This solution has a key advantage over some others, such as HTTP fetch-based drivers: you get a real, ordinary Postgres connection via a familiar, ordinary Postgres driver. That means you can have database sessions, including transactions spanning multiple queries with client-side logic in-between. It also means any existing code that assumes an ordinary Postgres connection should require little or no change.

The proxy

Our WebSocket-to-TCP proxy is open-source and written in Go. It’s a simple traffic relay that can sit on any network and has no security requirements. It can, however, limit itself to particular TCP target domain names (in our case, database hosts), so as not to become an open proxy.

The driver

Our driver library is based on node-postgres. We, therefore, have to provide shims for Node.js-specific libraries that V8 Isolates don’t have. These shims are listed as local path `file:` packages in the `dependencies` section of npm’s `package.json` to ensure node-postgres can find them.
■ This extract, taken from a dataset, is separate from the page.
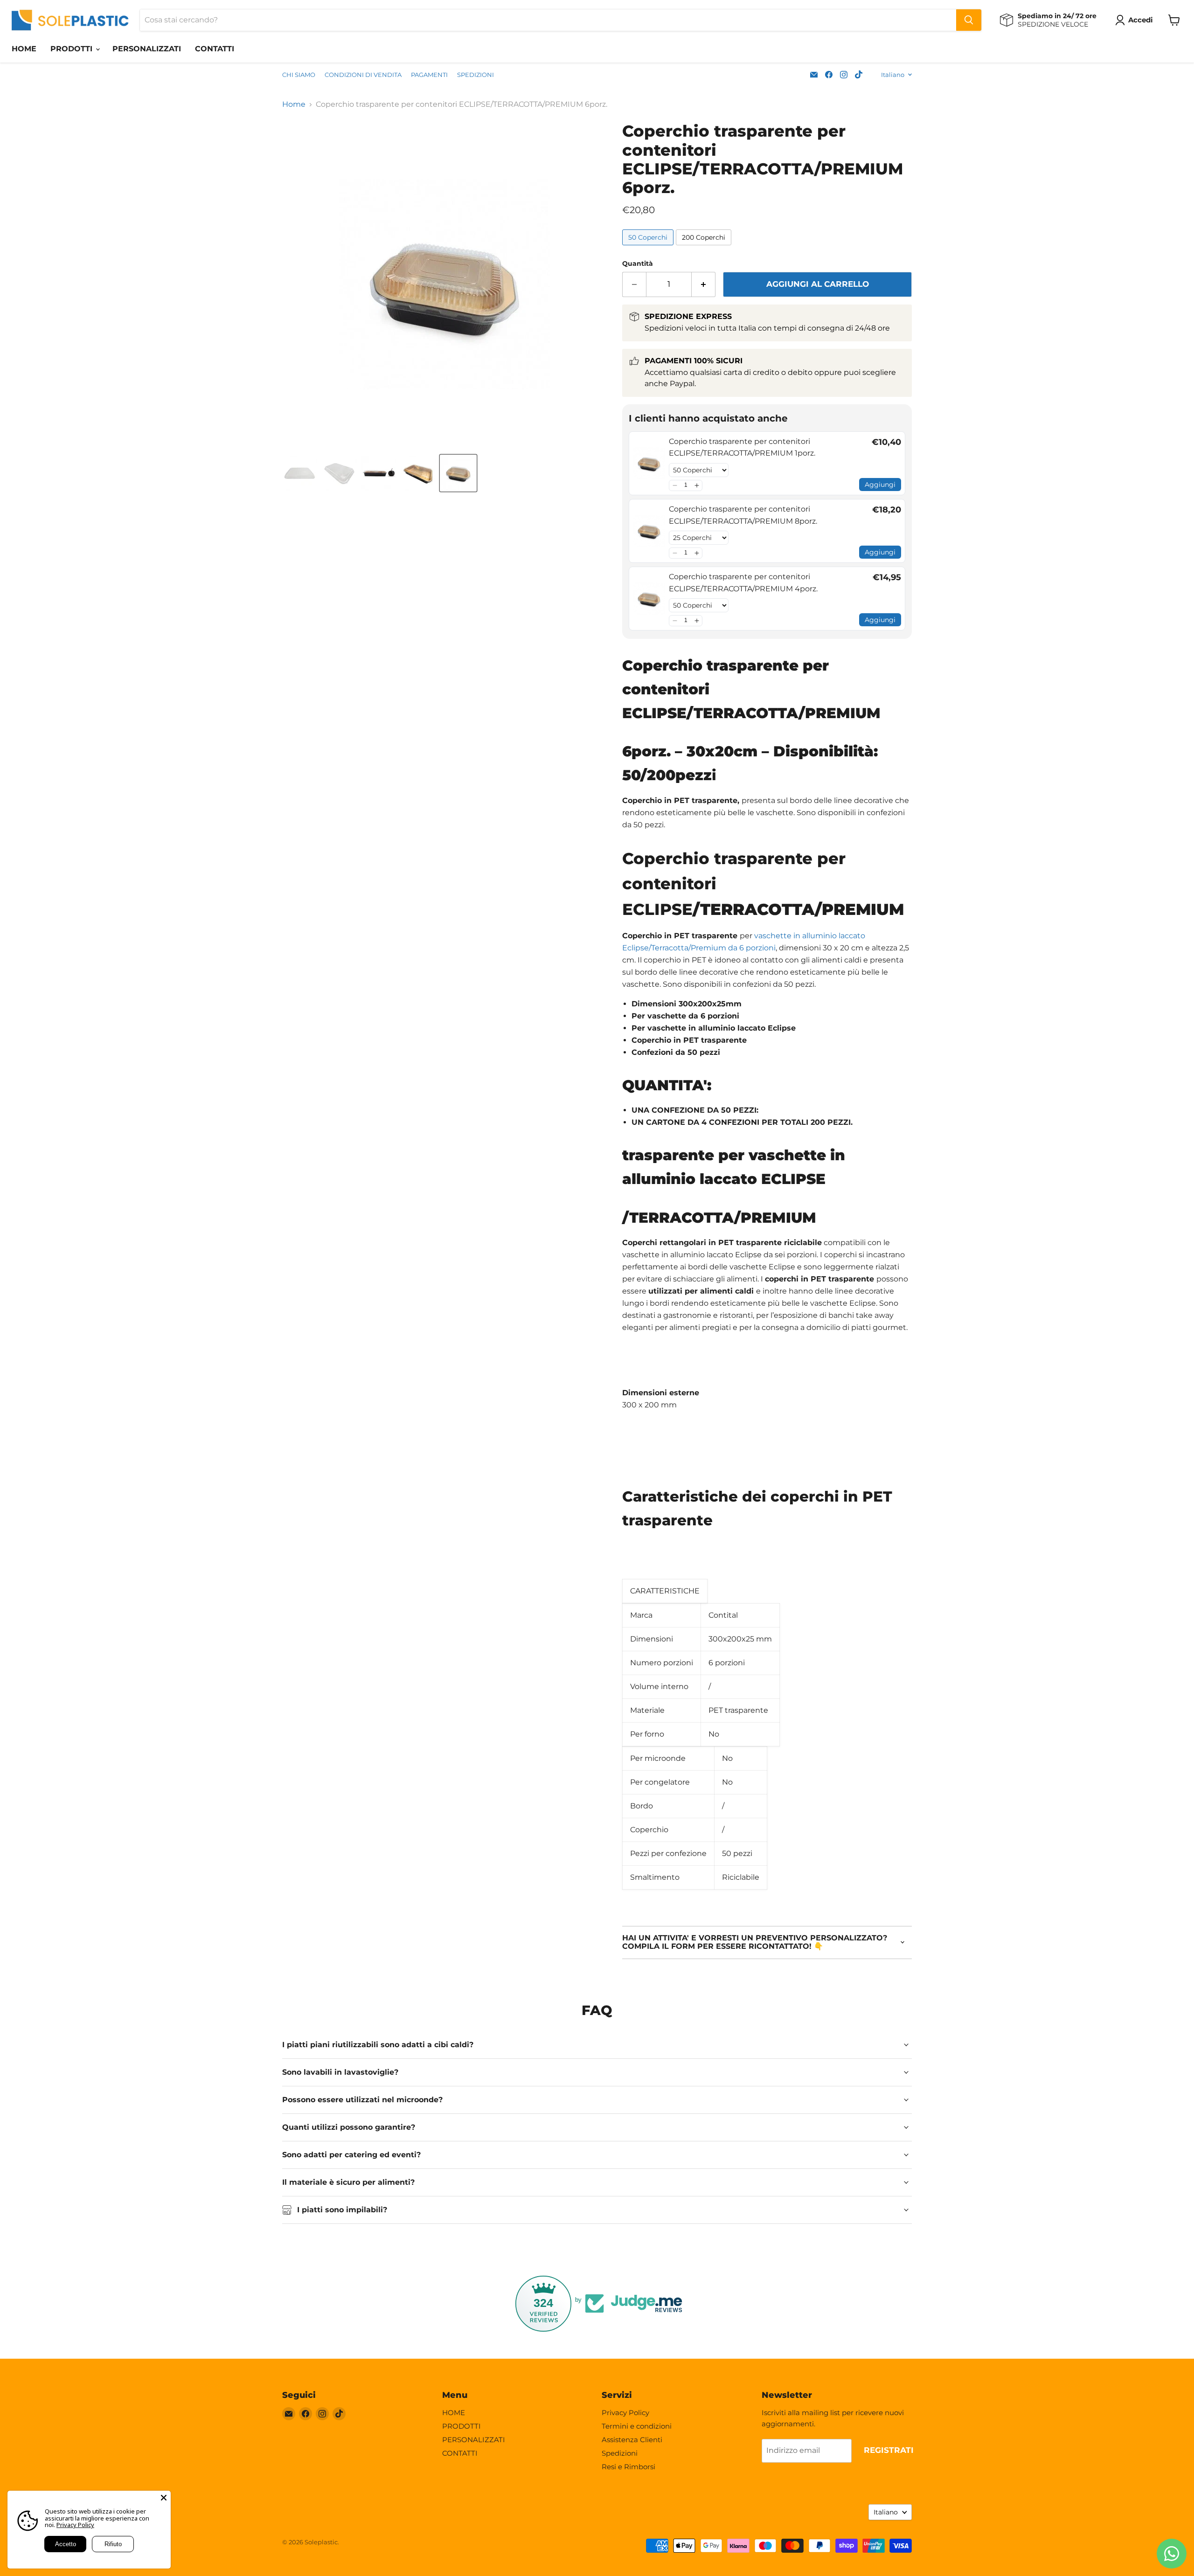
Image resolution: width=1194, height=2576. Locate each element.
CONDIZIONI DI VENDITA (363, 74)
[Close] (163, 2497)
Crucially, we replace Node’s `net.Socket` with code that directs all network reads and writes via the WebSocket connection. But there are various smaller things to shim, too — for example, we replicate Node’s `StringDecoder` using `TextDecoder`, and Node’s  `url.parse` using the `URL` API.

Finally, we use esbuild to bundle everything into one easy-to-use npm package.

But what about security? The database driver would normally also call `tls.connect` to establish a secure TLS connection to PostgreSQL, but this is not available in V8 isolates.

There are several possible solutions here. For now, we’ve written a small WolfSSL-linked C program that can set up a TLS connection and send and receive encrypted data and compiled it to WebAssembly with emscripten and Asyncify. We then call into that WebAssembly code from our driver shims. For improved performance, we’ve also used WolfSSL’s crypto callbacks mechanism to outsource hashing and encryption to the implementations provided natively by the JavaScript SubtleCrypto API.

This setup has the advantage of keeping things very simple on a conceptual (and deployment) level: we maintain a single end-to-end TLS-encrypted connection from the client to the database server via a very simple proxy.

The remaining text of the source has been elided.